Édito n°56
Des larmes et de la colère
« Nous manquons de matériels, notamment d’ECMO et de dialyses. Les médecins doivent faire des choix », nous confie, au plus fort de la crise, une infirmière d’un service de réanimation parisien. Dans les ambulances comme derrière les murs des hôpitaux des régions les plus touchées par l’épidémie de coronavirus, on joue désormais la même partition. Cette musique, on la reconnaît vite. C’est celle de la médecine de catastrophe qui conduit au tri des victimes. Celle aussi qui efface les frontières entre corporations, métiers et uniformes, celle qui force à l’humilité et à l’entraide.
Dans ce contexte, même les professionnels de l’urgence les plus expérimentés peinent à retenir leurs larmes à l’évocation de cette situation irréelle. Et ces larmes ne sont pas seulement celles de l’épuisement, du sentiment d’impuissance et de la peur de la contamination ; ce sont aussi celles de la colère.
Une colère contre un monde qui, d’une main, fait applaudir les soignants à 20 heures et qui, de l’autre, mène une politique perpétuelle d’austérité des services publics au premier rang desquels la santé et la recherche. La réserve stratégique de masques qui s’est réduite comme peau de chagrin au fil des années est un triste exemple de cette politique. Un choix funeste qu’éclaire cruellement cette crise.
Une colère aussi contre un monde qui marche sur la tête, offrant à des gouvernants l’opportunité de décider seuls, et en dépit de toute analyse scientifique, du sort de millions d’êtres humains par pure réaction arrogante et nationaliste. Face à un virus sans patrie ni frontière, comment ne pas entrevoir l’absolue nécessité d’une réponse, basée sur la science et coordonnée au niveau mondial ? Dans cette période historique, les professionnels, bénévoles et volontaires de l’urgence se démènent, en dépit des risques réels pour leur propre santé, pour faire vivre cet idéal d’humanité que recouvre dans ses fondements la médecine, aujourd’hui déléguée en une myriade de métiers et de corporations.
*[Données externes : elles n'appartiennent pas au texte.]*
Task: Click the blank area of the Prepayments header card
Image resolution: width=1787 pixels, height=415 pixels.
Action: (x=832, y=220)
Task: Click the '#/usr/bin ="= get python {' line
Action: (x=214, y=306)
Ce numéro spécial Covid-19 se veut un hommage, bien sûr, à ces personnels, à leurs structures d’emploi et à leurs fournisseurs qui se sont réinventés pour assurer l’approvisionnement en EPI et développer de nouveaux services utiles dans l’urgence.
Mais ne nous aveuglons pas, cet écosystème est en danger. Il sortira encore plus malade de cette épopée qu’il n’y est entré. Sans mobilisation concrète, il risque de subir un bouleversement majeur menant notamment à la disparition d’associations et d’entreprises. Une réaction en chaîne qui fragiliserait encore plus la capacité de notre société à affronter des crises d’ampleur.
Reste à espérer que cette épreuve aura au moins la vertu d’aiguiser notre désir d’ouvrir les yeux sur cette menace bien réelle et que ce désir se répandra telle une épidémie au sein de la population.